In recent years, IT departments have been stuck between a rock and a hard place. On the one hand, they’ve had to keep a close eye on their spending in the face of continually flat budgets. On the other, rapid advancements in enterprise technology and rising customer expectations are forcing them to refresh the hardware and software that supports their service offerings more regularly.
It’s easy to see why striking the balance between remaining innovative and managing the budget is a real challenge. However, many IT departments are inadvertently exacerbating the problem by having ineffective IT asset management (ITAM) policies, which can create a number of unforeseen budgetary black holes that eat away at resources. Martin Callinan, country manager at Express Metrix, lists five common situations businesses may encounter.
1. Buying in vain creates a drain
Businesses often find that software, hardware and services they have purchased are not driving business value. These perceived ‘vanity purchases,’ as they have become known, are in many cases simply not being used to their potential —or worse yet, sit on the shelf unused. The conclusion that may be drawn is that the purchase was unnecessary and is therefore wasted spend; but it may be that employees simply do not possess the skills or training needed to use the technology effectively. When making investments in new software, organisations should ensure that usage is being tracked to reveal whether licences are being optimally utilised. If the software is underutilised, a little training can go a long way toward achieving the value and/or efficiency gains the technology was intended to produce.
2. Crawling through virtual sprawl
Virtual sprawl has become a significant drain on resources due to a lack of management processes that structure the use of virtualisation technology. Many businesses continue to spin up new virtual machines, when they already have a huge number sitting idle. IT departments need to track and monitor the usage of every single virtual machine in their estate, enabling them to identify any that should be decommissioned and optimise their investment and efficiency.
3. Mobilised desk-surfing licence hoggers
Mobile working and hot-desking offer numerous benefits to organisations, but can create a further drain on budgets if they are not effectively planned and managed. If employees forget to close an application on one device and then open it elsewhere, they’re potentially taking up two of the organisation’s licences. Not only can this lead to more calls to the helpdesk, but it can also lead to overinvesting in licences to prevent non-compliance. As such, organisations are well-advised to define which applications users have access to by job role, and implement better controls over idle applications; by doing so, organisations can mitigate compliance risk and avoid unnecessary licensing spend.
4. Audit panic buying
In comparison to physical assets, software is generally more difficult to track and manage. As such, many organisations do not have full visibility of these assets, which can have a myriad of implications, including the risk of non-compliance. As a result, some organisations end up "panic buying" licences when faced with an audit, either because they take the vendor’s word that they do not have enough licences in place, or as part of a ‘better safe than sorry’ mind-set.
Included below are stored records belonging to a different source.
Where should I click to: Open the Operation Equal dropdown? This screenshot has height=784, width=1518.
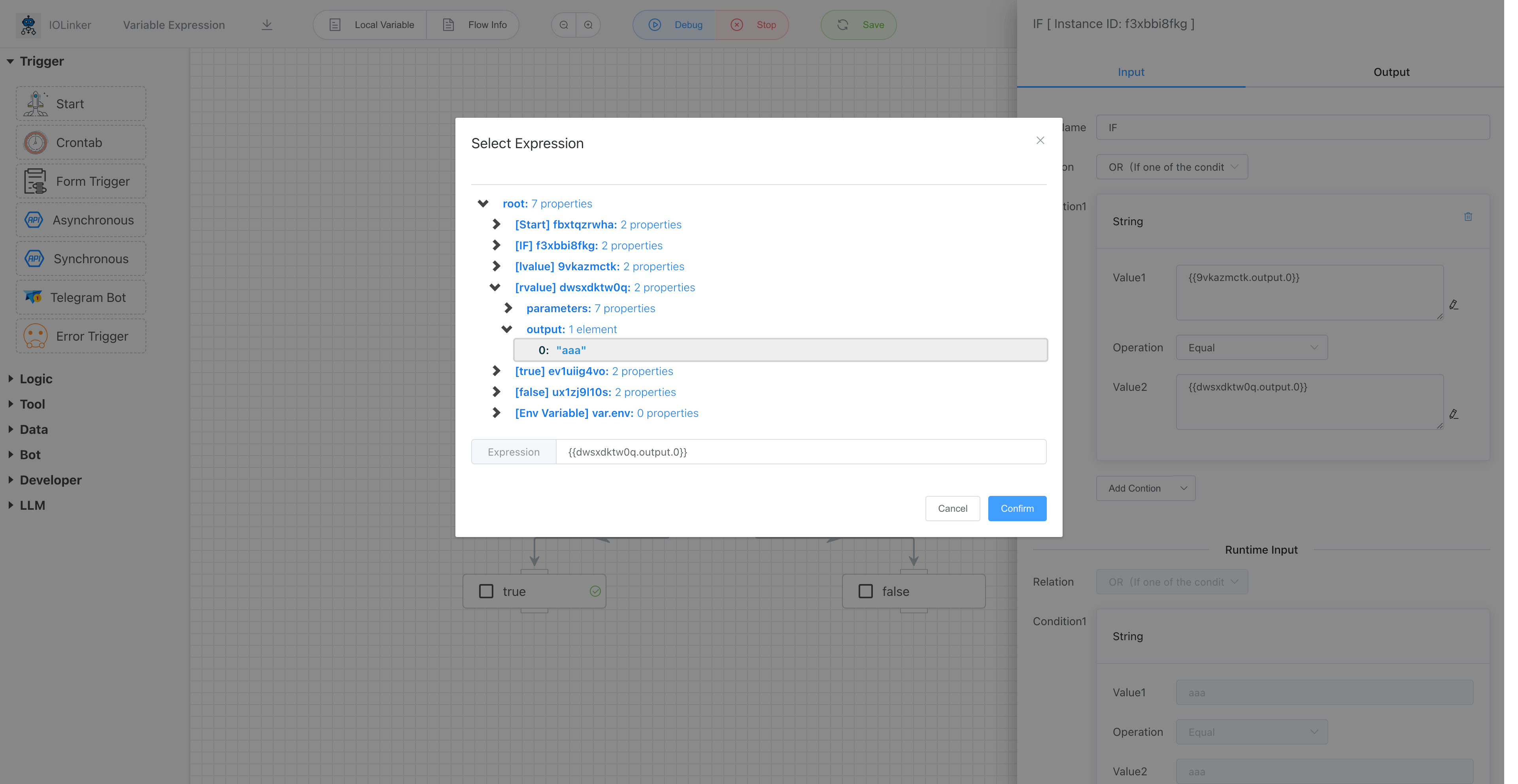click(x=1252, y=347)
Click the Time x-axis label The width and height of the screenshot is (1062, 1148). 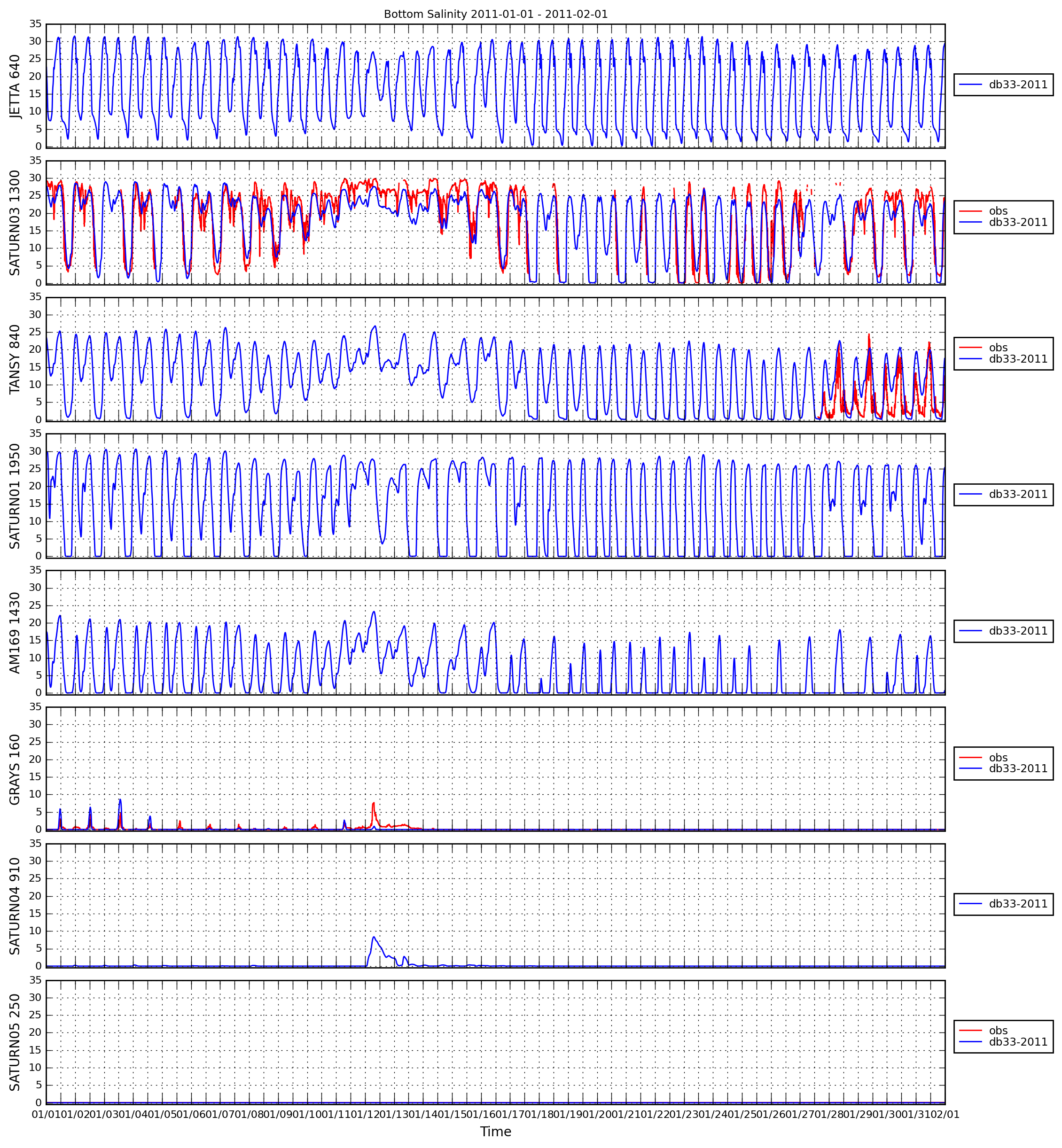click(495, 1132)
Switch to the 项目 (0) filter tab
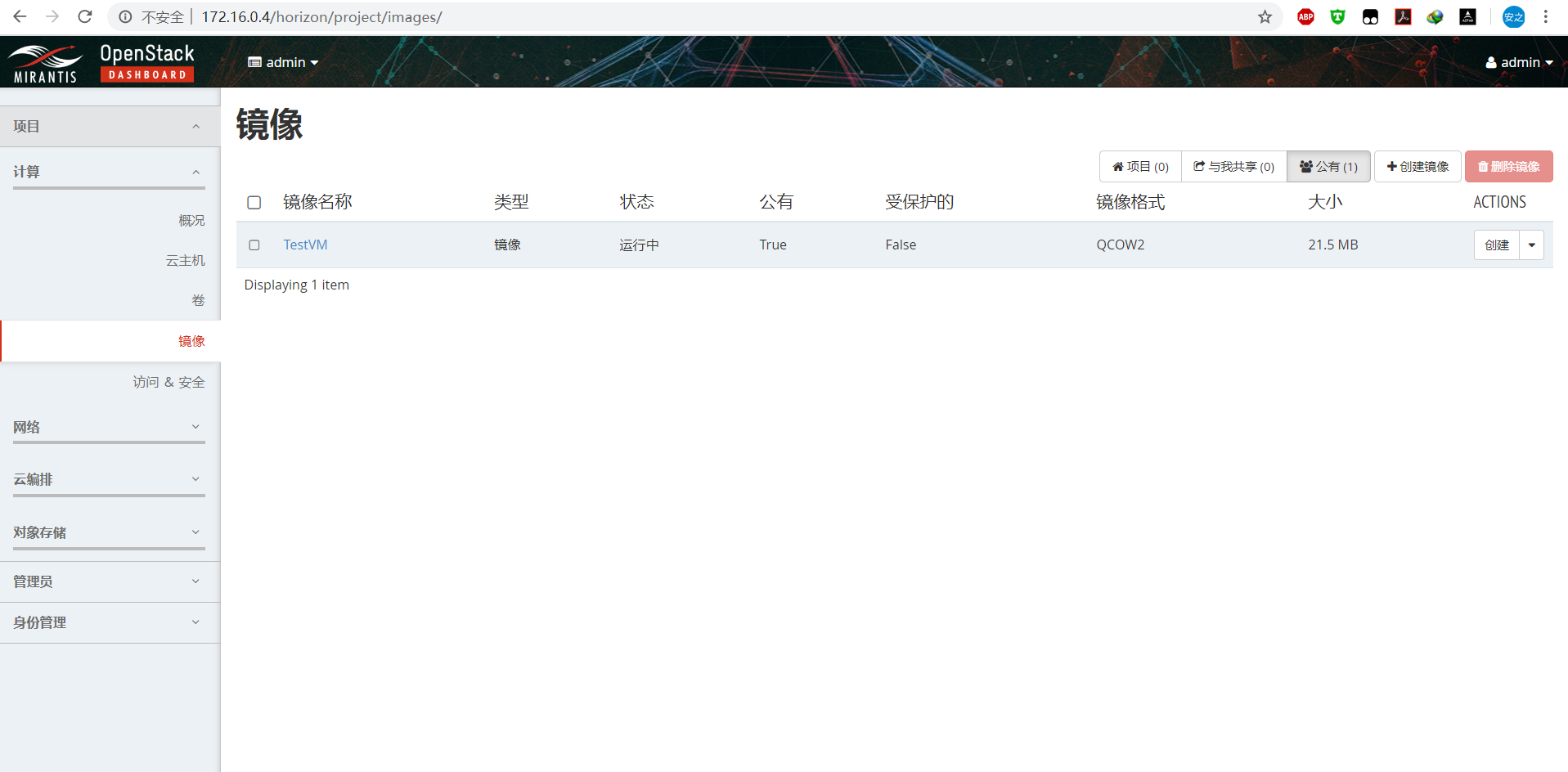Screen dimensions: 1568x772 [x=1139, y=166]
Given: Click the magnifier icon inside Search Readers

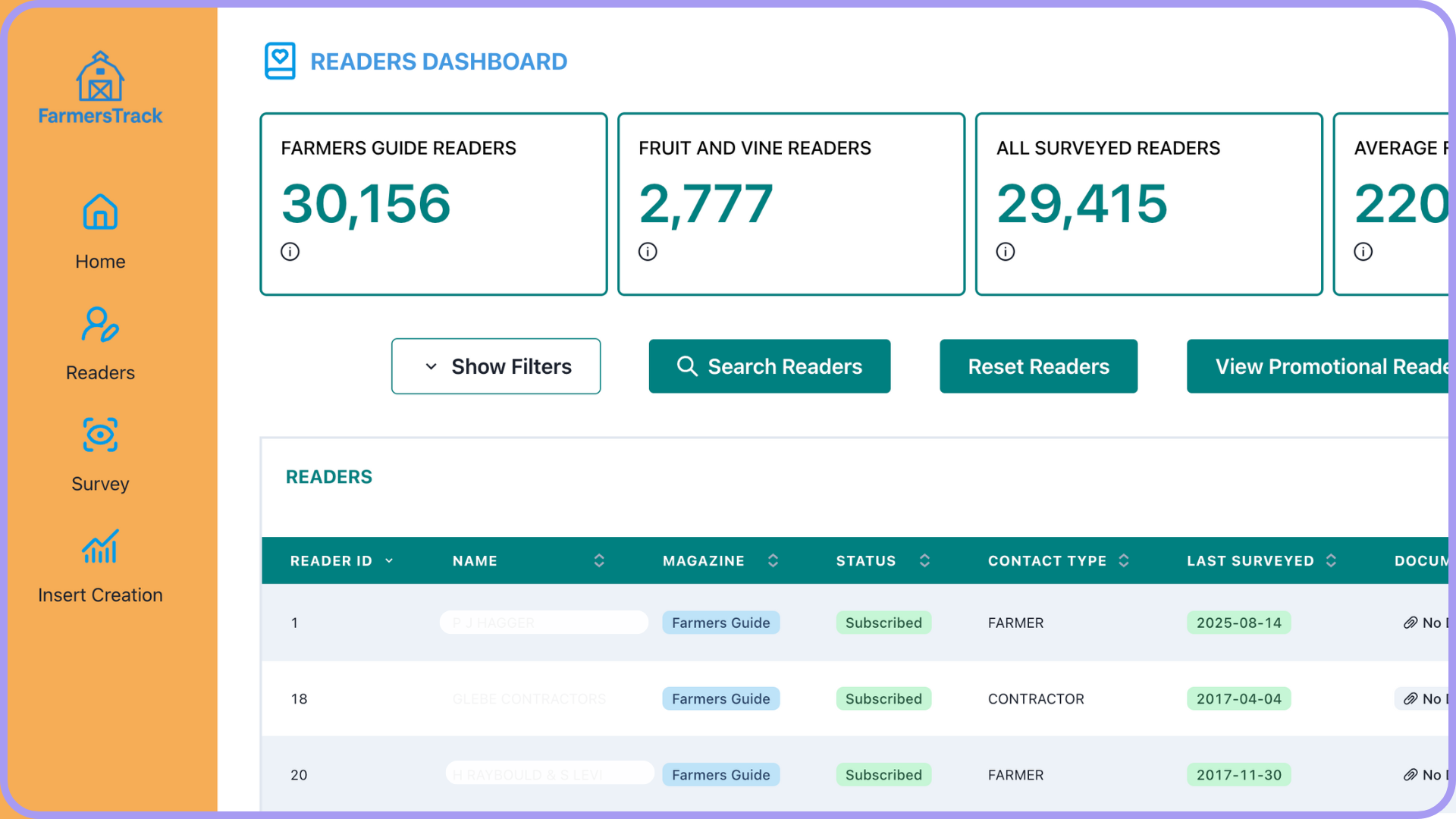Looking at the screenshot, I should [687, 366].
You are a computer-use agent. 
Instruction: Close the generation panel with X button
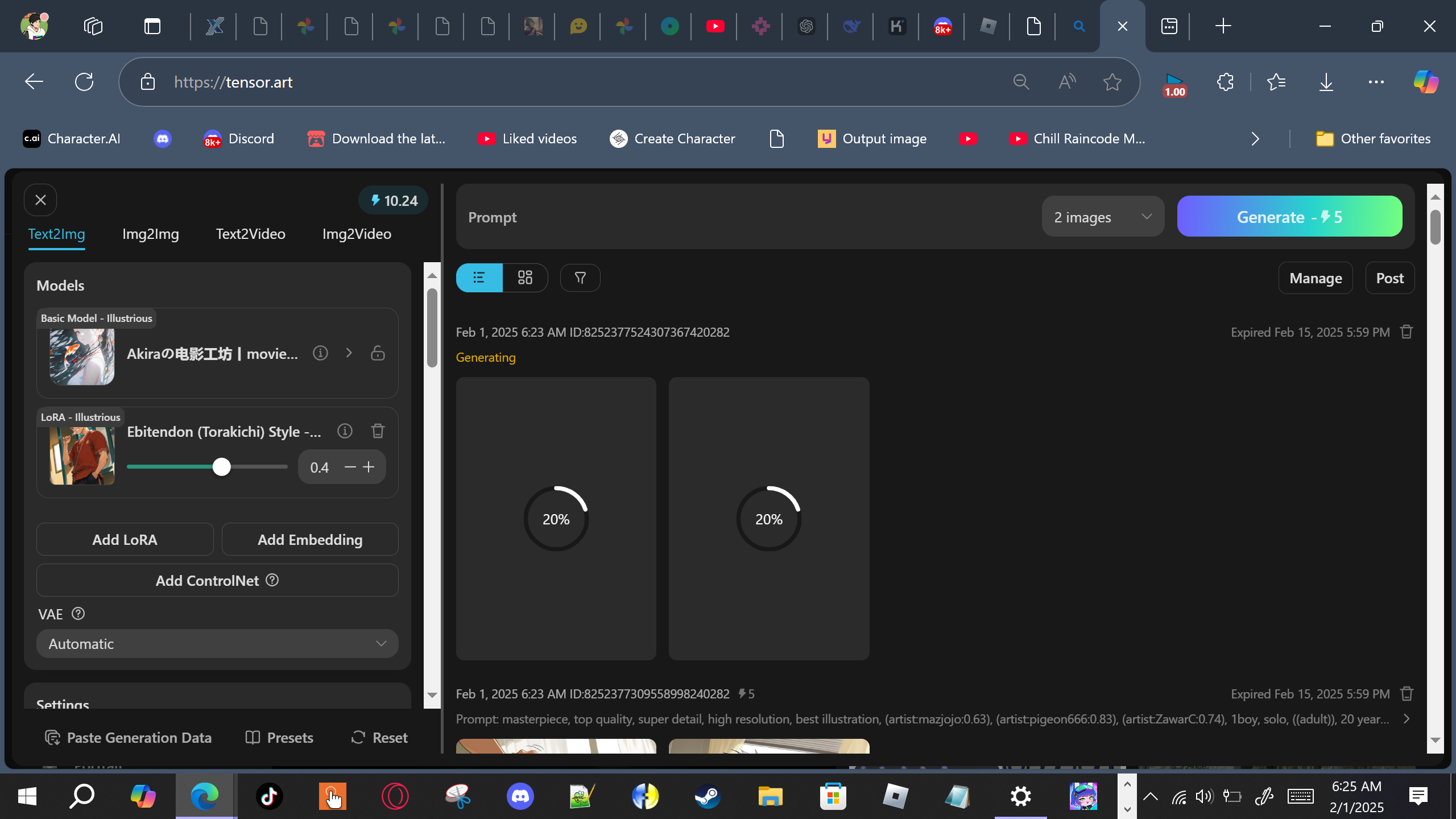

Rather than unnecessarily throwing budget at an audit, organisations should make every attempt to understand exactly what software has been installed and how it is used and licensed across the enterprise; by having a clear picture of usage companies may be able to identify unused licences which can re-harvested to make up for any presumed shortfall, allowing the organisation to approach the audit armed with information and confidence.
5. Lost and forgotten IT
It is common for organisations to reimage previous employee device hard drives, wiping clean all data and software in preparation for the next employee, without knowing what had been installed on it in the first place. As a result, the organisation may find itself buying licences for software they already have, or for software that is no longer being used. Keeping track of the whereabouts and status of all company-issued devices and knowing what software assets are being used by any given employee on any given device will help avoid unnecessary spending and smooth the transition of assets from one employee to the next.
These are just five of many examples of problems we regularly see that could be resolved if the business had better visibility into its IT estate and control over its assets. If IT departments can successfully close these ‘black holes’ that are eating away at their budget through implementation of ITAM tools and best practices, they can secure a critical role in driving value for the business and its end-users.